## Erforderliche Schritte
#1 Prüfen Sie, ob die Aussagen (a) bis (c) mit dem Text über die Großwildjagd übereinstimmen. Antworten Sie jeweils mit Ja oder Nein und zitieren Sie die entscheidenden Worte des Textes wörtlich.
(a) In unerschlossenen Gebieten ist das Wild zahlreicher vorhanden.
(b) Viele Jagdführer können nicht verstehen, wie unverschämt Jäger aus dem deutschsprachigen Raum zum Teil sein können.
(c) Das Verrechnen auf der Viehwaage lässt sich auch auf den nordamerikanischen Wapiti anwenden.
#2 Beantworten Sie die Fragen (a) bis (c) anhand des Textes über die Großwildjagd. Kennzeichnen Sie die Antworten ebenso.
(a) Welche Tiere nennt der Text in der Frage, wer sie füttere, und wo leben sie?
(b) Welche Mengen an Wildbret und Trophäengewicht werden dem Aufwand gegenübergestellt?
(c) Welches Geweihgewicht hat der Hirsch, der sich allenfalls im Gatter totschießen lässt?
#3 Führen Sie den Text über die Großwildjagd im Anschluss an seinen letzten Satz weiter.

Keiler, Hirsche und anderes Großwild

Jäger, die um die Launen der Natur und damit das oft rätselhafte Verhalten des Wildes wissen, sind auch nicht enttäuscht, wenn sich der erhoffte Jagd­erfolg nicht einstellen wollte. Wer dagegen Jagen mit Geschäftemachen gleichstellt, wo für jede Leistung mit einer Gegenleistung fest gerechnet wird, findet in der Natur und ihren Geschöpfen nicht den richtigen Partner. Dazu kommt, dass in wilden, das heißt unerschlossenen, Gebieten auch das Wild „wilder“, unsteter und in geringerer Zahl vorhanden ist. Wer füttert schon im Pamir das Argali, den Elch in Kanada oder den Bären in Sibirien? Wenn der „Sechs-Uhr-Sechser“ im Mai nicht wie gewohnt auf den Klee austritt, war vielleicht die Hege von vier Jahren für die Katz. Wird dann eine Rechnung über den Aufwand an Hege, Zeit und Kilometern gegen 20 Kilo Wildbret und 
350 Gramm Trophäengewicht „aufgemacht“, fällt die Bilanz für den in kaufmännischen Kategorien denkenden Jäger zwangsläufig negativ aus. Die Jagd in anderen Ländern wird häufig nicht unter dem Aspekt betrieben, andere Landschaften, Tiere und Menschen kennenzulernen, sondern um dort, ob pauschal oder gegen Aufpreis, die stärksten Stücke zu erlegen. Dabei ist es für viele Jagdführer unverständlich, wie anspruchsvoll, aber auch unbeherrscht und zum Teil sogar unverschämt die Jäger aus dem deutschsprachigen Raum sein können. Rückforderungen von Reisekosten werden wegen Erfolglosigkeit erhoben, als wenn Tante Frieda in Mallorca die Aussicht zum Meer verbaut wäre. Manche Dinge lassen sich weder für Geld kaufen noch rückvergüten. Ein Hirsch mit exakt acht Kilogramm Geweihgewicht lässt sich allenfalls im Gatter totschießen, wenn vorher auf der Viehwaage das Lebendgewicht mit den vorjährigen Abwurfstangen „verrechnet“ wird. Derlei war beim König der Wälder (vielleicht noch) im ehemaligen Osten möglich, lässt sich aber weder auf den asiatischen Maral noch auf den nordamerikanischen Wapiti anwenden.

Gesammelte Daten
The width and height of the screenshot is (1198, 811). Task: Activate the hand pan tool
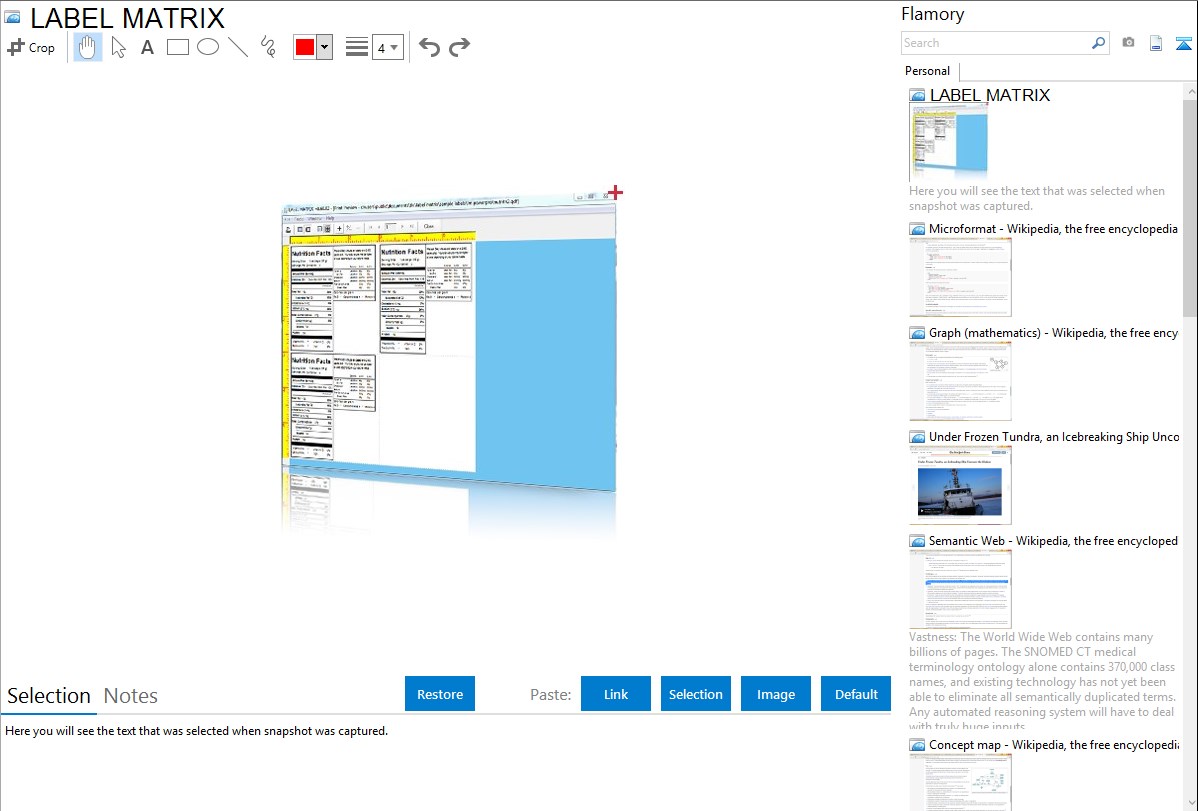point(88,47)
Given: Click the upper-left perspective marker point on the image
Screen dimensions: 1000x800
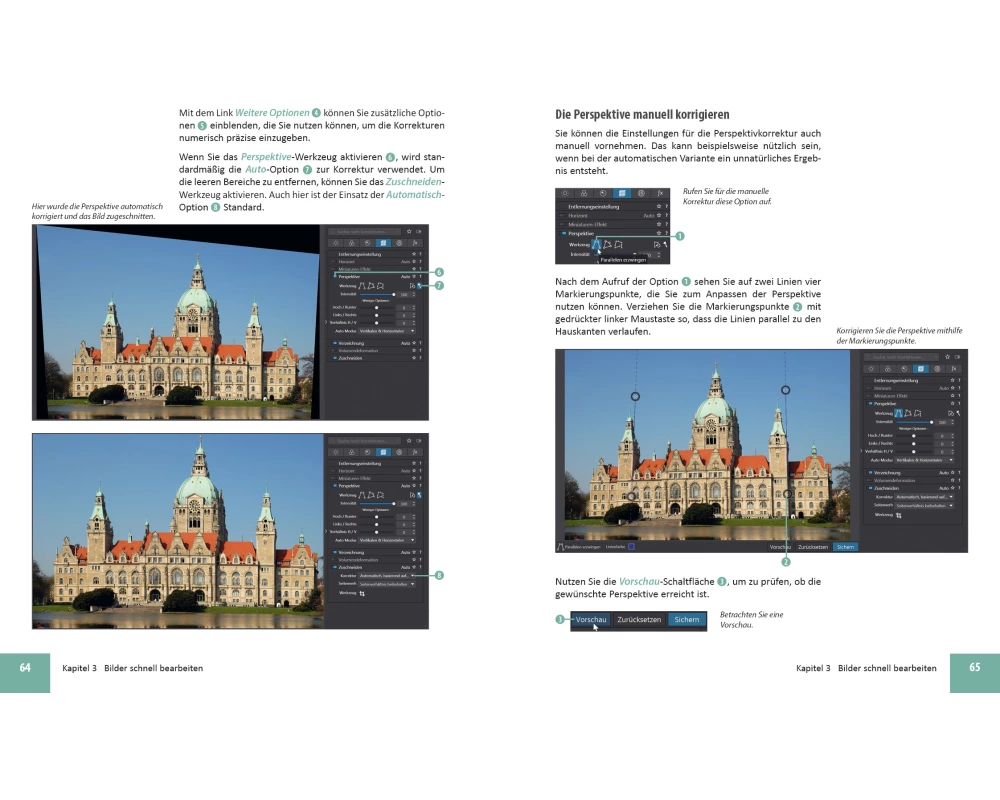Looking at the screenshot, I should 635,397.
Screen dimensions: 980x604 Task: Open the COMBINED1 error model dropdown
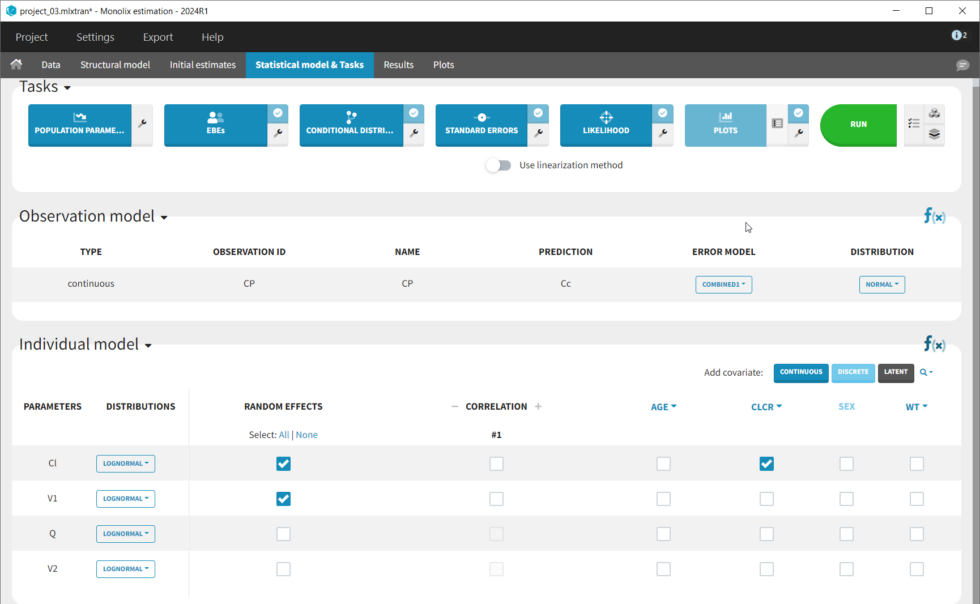click(723, 285)
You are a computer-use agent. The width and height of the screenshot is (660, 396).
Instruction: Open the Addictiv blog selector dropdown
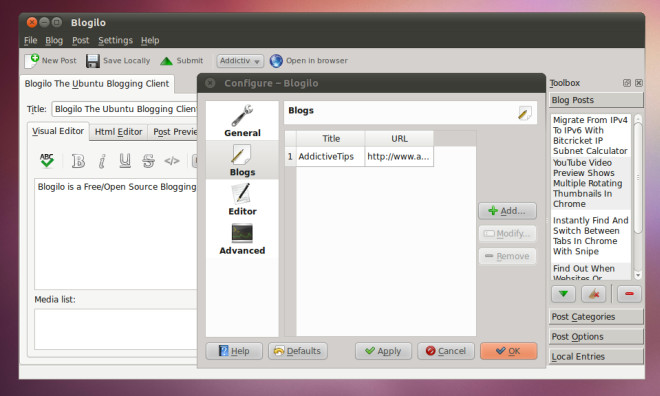(240, 61)
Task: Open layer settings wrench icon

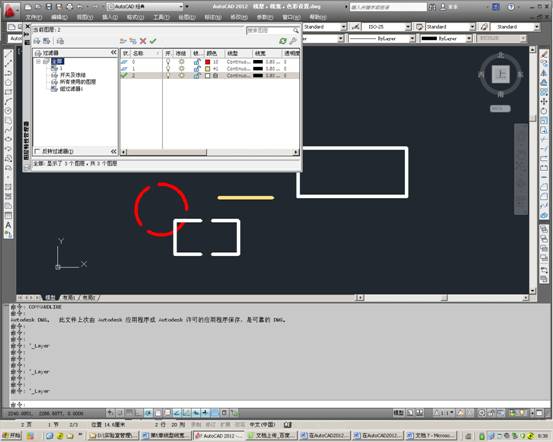Action: click(x=293, y=41)
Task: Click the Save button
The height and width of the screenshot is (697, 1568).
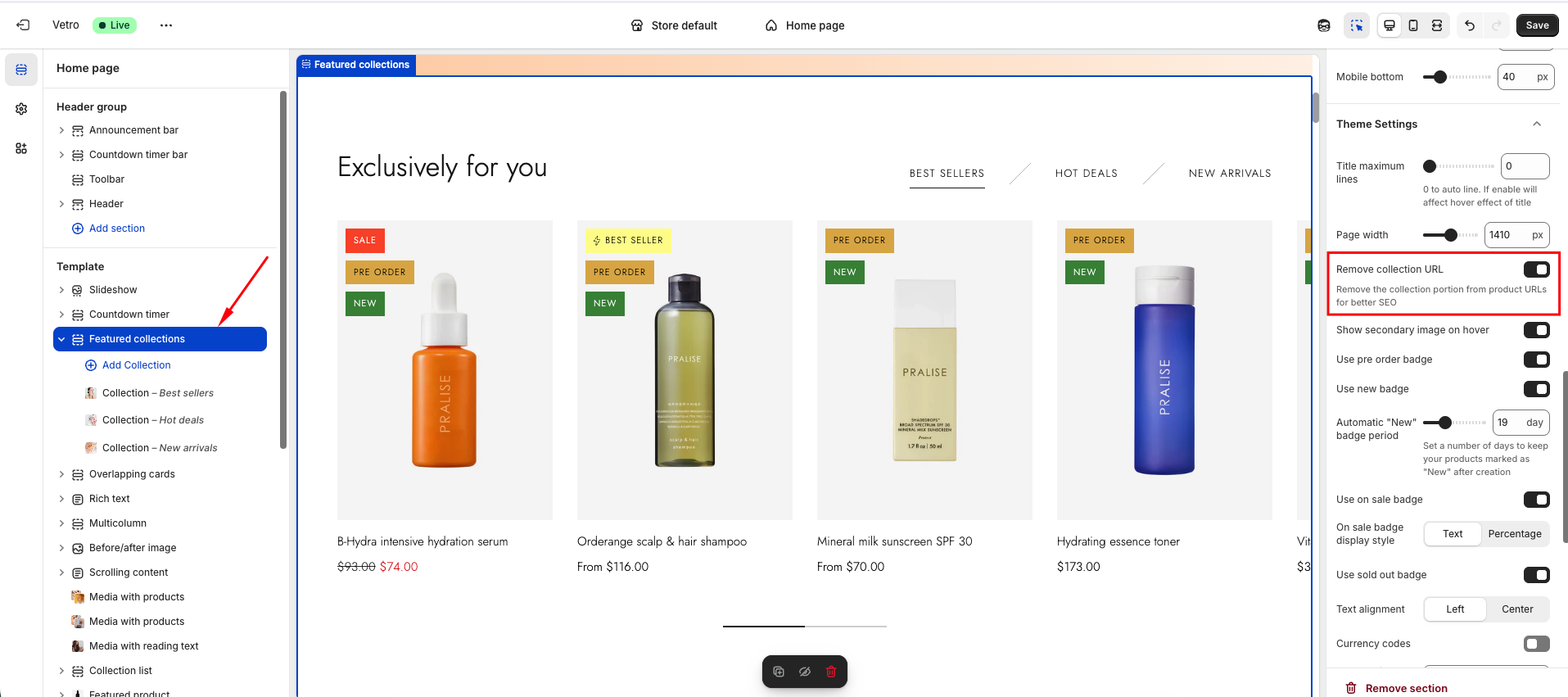Action: [1537, 25]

## Antworten nacheinander
#1
(a) Nein: „auch das Wild „wilder“, unsteter und in geringerer Zahl vorhanden ist“
(b) Ja: „Dabei ist es für viele Jagdführer unverständlich, wie anspruchsvoll, aber auch unbeherrscht und zum Teil sogar unverschämt die Jäger aus dem deutschsprachigen Raum sein können.“
(c) Nein: „lässt sich aber weder auf den asiatischen Maral noch auf den nordamerikanischen Wapiti anwenden“

#2
(a) Das Argali im Pamir, den Elch in Kanada und den Bären in Sibirien.
(b) 20 Kilo Wildbret und 350 Gramm Trophäengewicht.
(c) Exakt acht Kilogramm.

#3
 

Jagd auf wildes Wild

Oft sind die Erleger tief enttäuscht, wenn es zum Weltrekord wegen einiger Hundert Gramm nicht gereicht hat. Es ist eben etwas anderes, in freier Natur zu jagen oder den Trophäenträger „à la carte“ im Kleingehege zu exekutieren. Sicher, an der Wand hängend, lässt sich alles als „schwer erkämpft“ deklarieren und nur die Qualität des Mauerhakens lässt Rückschlüsse auf das Gewicht zu, während sich mittels des zufällig bereitliegenden Zollstockes die Auslage und Stangenlänge millimetergenau ermitteln lassen. Wer Wild erlegen will oder muss, darf sich bietende Gelegenheiten nicht ungenutzt lassen. Zeitlich ist es zweifelsohne bequemer, am Morgen den erlegten Bock zur Strecke zu legen, als abends, dazu noch bei Regenwetter, die Geiß-/Kitzdoublette versorgen zu müssen. Wer gegebene Chancen wegen zu erwartender Unpässlichkeit nicht wahrnimmt, braucht sich nicht zu wundern, zum Beispiel mit dem Abschussplan nicht fertig zu werden. Doch machen wir uns keinen zu großen Stress. Jagd ist nur sehr begrenzt planbar. Und wir treten weitaus öfters vom Hochsitz den Heimweg ohne Beute an, als beim Stammtisch über Jagderfolge geprahlt wird. Trotz vielen Wissens über Jagdstrategien und über Wildbiologie muss uns auch eine höhere Macht wohlgesonnen sein. Sonst wird der Lauf unserer Büchse blank bleiben. Ich habe aus dem jagdlichen Bekanntenkreis gehört, dass in den USA, wo die Lizenzjagd während einer Jagdsaison auf nur wenige Stück Wild pro Jäger beschränkt ist, viele Jäger schon entfernungsmäßig auf die Urlaubszeit festgelegt sind. Bleiben sie erfolglos, was das Los eines jeden Jägers sein kann, sagen sie ohne Bitterkeit: „I had a good time“. Mich in diesem Sinne anzuschließen ist mir sehr selten schwergefallen.